Q7.もっと働きやすい社会になるためのアイデア、こんな例会テーマはどうだろう? などなど、何でもお書き下さい。

◎地域を通しての職場、1次産業を見直して職場を提供できたら良いなと思います。
◎やはり企業主の理解から始まると思う。もしくは、非常にリスキーであるが、自分が企業主になろうかなとも思っていたりする。
◎最近、テレビで、この精神の病気について、取り上げる番組が増えていると感じていますが、良い例を並べたり、明るいイメージに作られたりの意図を感じ、あまり得るもののないことも多いのですが、そうは言っても、こんなに数多くの若者が発症している病気なのだから、高校などで正しい病気の知識の普及が授業の中でされることを望んでいます。
◎黒田さんの顔を覚えて帰ろうと思い来たのですが…どなたなのか??…わかりました。
◎働きやすい社会になるためには個人個人の価値観を尊重されないとなあ、と思います。
◎アイデアもなにも仕事が多くあればいい。
◎具体的なアイデアは今は思い浮かびませんが、ハートネットはじめ今日のような場が増え、集う人々が増え、人とつながる事がみんなに支援を実感し、当事者、家族が前に進む力になると思います。
◎相互理解(企業・健常者・障がい者)、人生の尊厳、ヒューマニズム
◎今は障害者をサポートする機関がたくさんあるように思いますが、そういった所を利用させていただく者としては、どういった時にどのような支援機関に相談したらいいのか迷ってしまいます。「働きたい」と思った時に、どこが最初の窓口になるのか、その人にあったサポート機関はどこかのか。一人の障害者をチームでサポートしてくれるアクトの仕組みが早く充実してくれればなあと思います。
◎1回1時間半が集中力の限度です。休憩時間も8分はキツイ!時間配分を考慮して下さい。
◎50歳過ぎでも働く場があれば仕事をしてみたい。
◎福祉施設(B型事業所)だと仕事内容に変化がなく、本人の希望する仕事に就けない状況にある。民間企業のように多種多様な職種があると良いと思うが…。

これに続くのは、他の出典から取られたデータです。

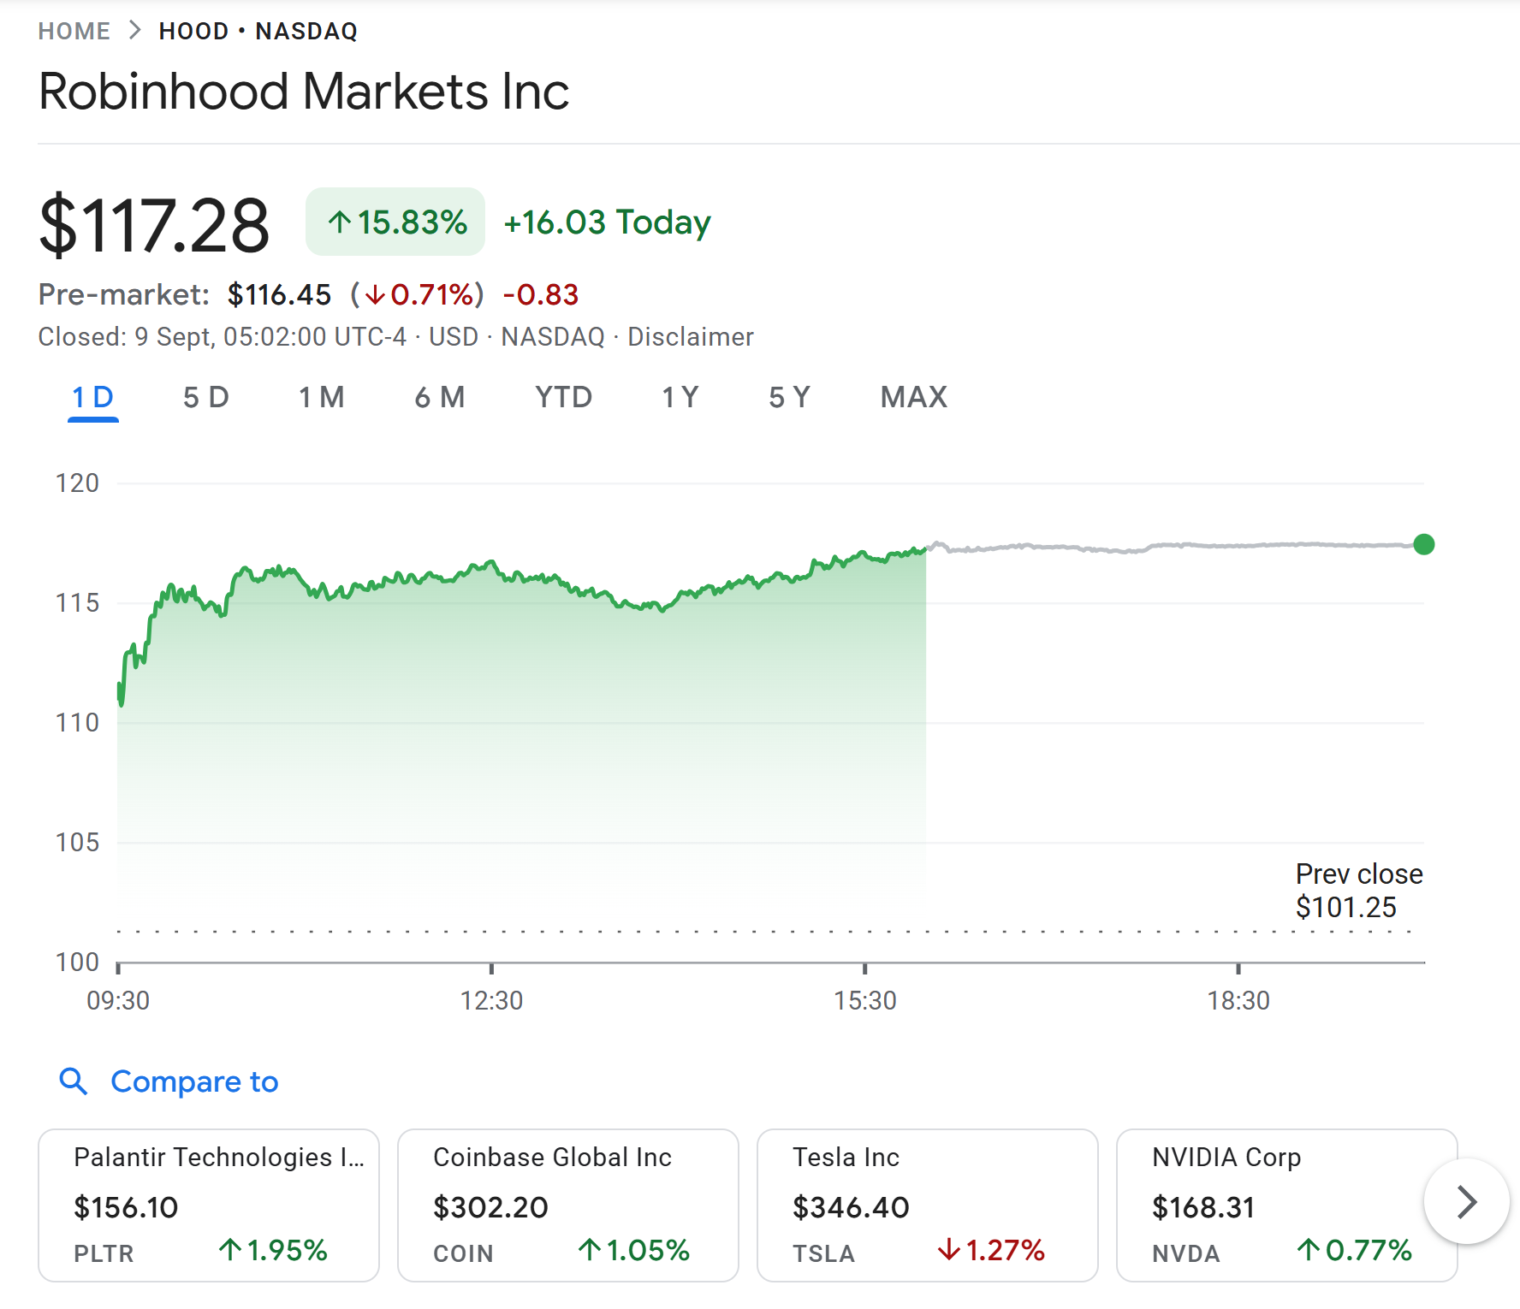Screen dimensions: 1520x1309
Task: Click the breadcrumb chevron after HOME
Action: [134, 31]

◎危険状態になった時の連絡先がもっとよくわかれば良いと思う。
◎障害者を採用する会社が多ければよい。
◎「障害者」として自分を認めるか認めないかでクローズ&オープンの道が分かれると思います。自分がどうしたいのかよく考えて、当事者自身の働きやすい社会を作れたらいいなと思います。

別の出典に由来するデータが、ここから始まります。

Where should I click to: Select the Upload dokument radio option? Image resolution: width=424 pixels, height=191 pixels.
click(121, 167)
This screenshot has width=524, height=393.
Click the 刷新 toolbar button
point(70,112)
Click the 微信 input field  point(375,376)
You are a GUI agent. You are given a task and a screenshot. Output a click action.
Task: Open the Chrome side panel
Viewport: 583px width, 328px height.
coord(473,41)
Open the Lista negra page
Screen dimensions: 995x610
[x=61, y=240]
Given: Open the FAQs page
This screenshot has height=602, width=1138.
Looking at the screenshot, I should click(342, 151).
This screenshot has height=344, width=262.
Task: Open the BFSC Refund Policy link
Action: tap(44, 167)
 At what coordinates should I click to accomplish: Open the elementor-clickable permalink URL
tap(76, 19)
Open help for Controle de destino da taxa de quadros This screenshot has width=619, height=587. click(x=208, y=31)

◎精神障害者の病気は特別に悪いものではないということを知ってほしい。精神障害者は犯罪をするという勘違い。普通の人よりも確率は低い。偏見を捨ててほしい。
◎例会テーマとして、「こうして私は働くことができました」ということで、さまざまな例を取り上げて、色々な成功例を出して、盛り上がるような会もあってはと思います。
◎無理をしないと楽をするは違うな…と。
◎等級に差はあると思うけど、同じような境遇で共有できる思いがあるのはそれだけで情報公開になると思うけど、依存ばかりは嫌だなと思った。

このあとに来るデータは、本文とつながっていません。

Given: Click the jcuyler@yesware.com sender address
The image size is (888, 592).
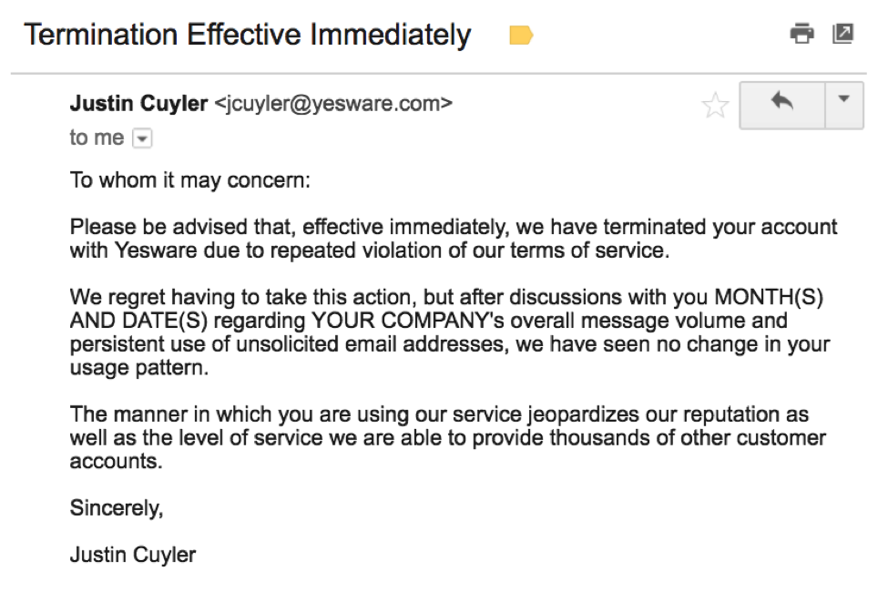Looking at the screenshot, I should click(x=332, y=104).
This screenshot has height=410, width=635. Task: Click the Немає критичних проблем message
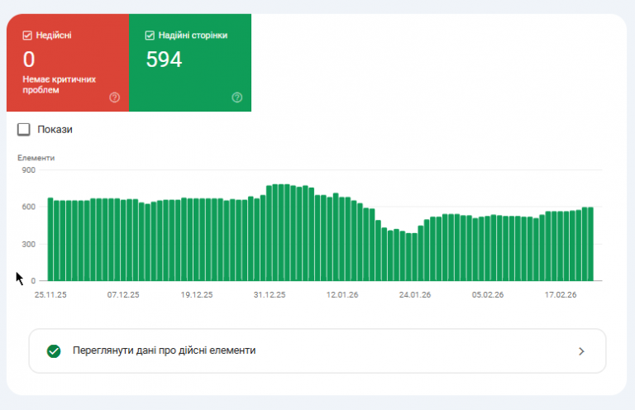click(60, 84)
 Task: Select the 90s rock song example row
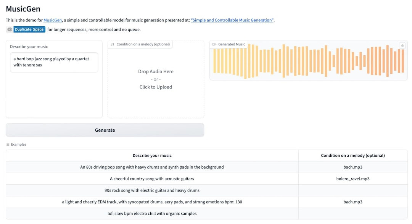[x=207, y=190]
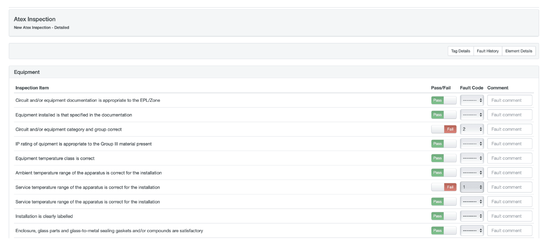The height and width of the screenshot is (244, 545).
Task: Click fault comment field for EPL/Zone documentation
Action: [x=510, y=100]
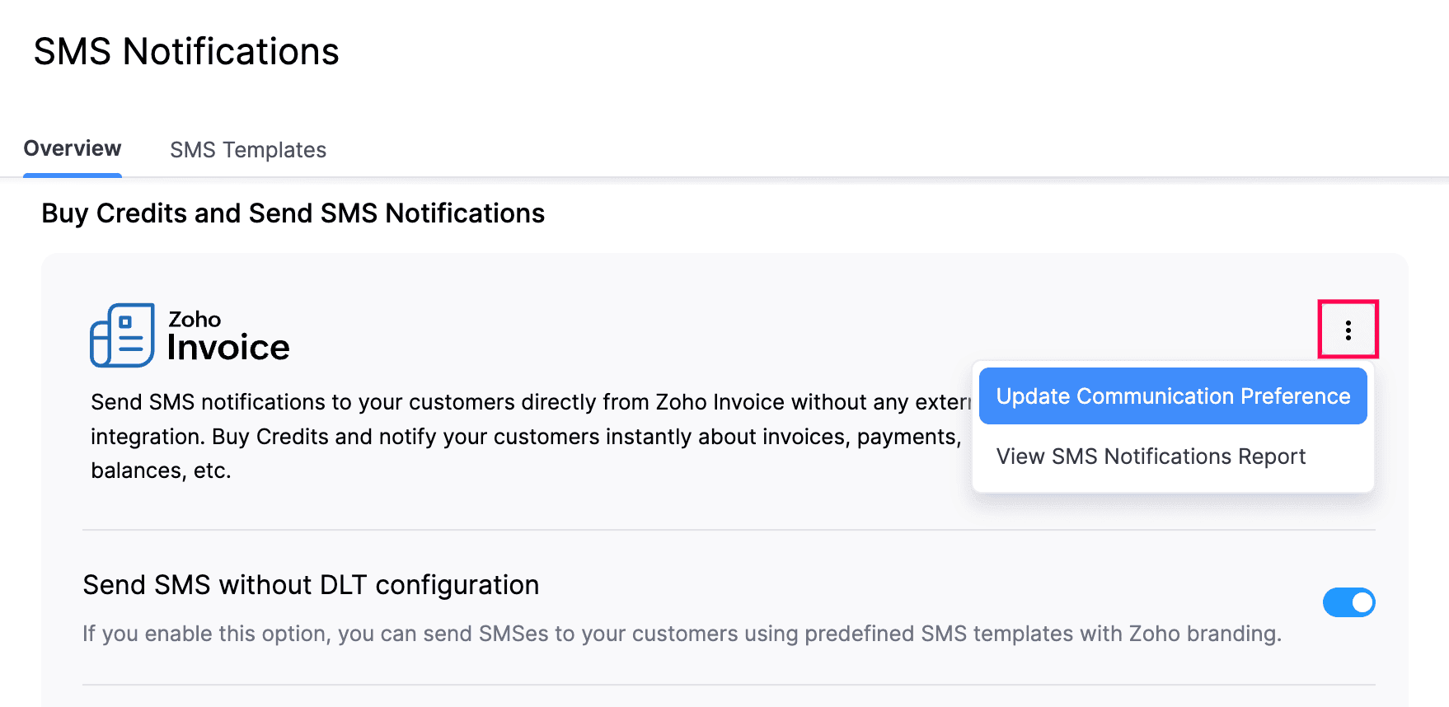Image resolution: width=1449 pixels, height=707 pixels.
Task: Click the "balances, etc." text line
Action: pos(161,471)

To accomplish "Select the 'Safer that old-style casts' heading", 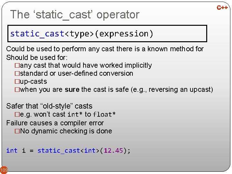I will coord(49,106).
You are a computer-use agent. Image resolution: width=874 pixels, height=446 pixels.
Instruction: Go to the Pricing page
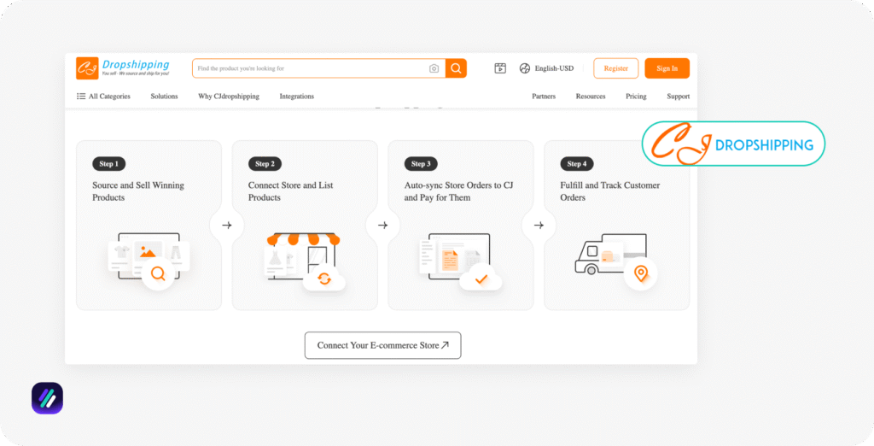click(636, 97)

◎今日のテーマはすごく良かったと思います!日本全体が働きやすい国になると本当にいいなあと切に願います。
◎リカバリー活動の一環として、岩手にIPSを導入。その為の勉強会、研修。IPSは2010年にNHK教育で放送。面談回数を重ね、特性を見抜いた上で就職、その後もフォローを続ける。例えば、体がきつくなってきた、休憩時間を多くするように交渉してみよう、など。もちろんオープンで就労。他の従業員は黙っているが見守っている。
◎働きやすい社会にするためには、雇用側の理解が必要であると思った。そのために、雇用者側に啓発活動やサポート、支援態勢を充実させていくことは必要だと思います。
◎出来ること、出来ないことをしっかり理解し、出来ることやその人の強みを生かせる仕事につくことが大事だと思った。そのために、岩手障害者職業センターのように「職業評価」をする。そこに結び付けることも大事だと思った。
◎心の病だから、これはできない、という考え方でなく、当事者のお話にあったように「その人のひととなり」に目を向けて良いところ、できることを活かそうとする視点が当事者の雇用の幅が広がったり働きやすくなったりするのかな~と思いました。そのような理解を企業の側から得るのはまだまだ難しいかもしれないですが。
◎私の子どもは10代で精神科受診から入退院の繰り返しで、就労をあせったころはありましたが、交通機関も不便で仕事も限られますが、就労で得られる事が多数ありますので、何年かかっても、人のためになにかかかわるようになることが希望です。
◎岩手県は高齢者に適した仕事があまりないし、気候的にも問題があると思います。
◎病気をしてもしてなくても共有することが大事だと思います。働きやすい社会にするためには、一人一人に考え、社会に対して、病気のことを理解してもらえるように、市、県、国の行政を通じて、対処してもらえるように働きかける必要があると思います。現在もやってると思いますが。自分、相手、社会の仲間に出来るようになってほしいです。
◎岩手県にACTを作ってほしいですし、人を外見だけでなく内を見てくれる事。
◎働くことに向かう前の段階に、人についての一歩を踏み出すためのアドバイスが欲しいと思います。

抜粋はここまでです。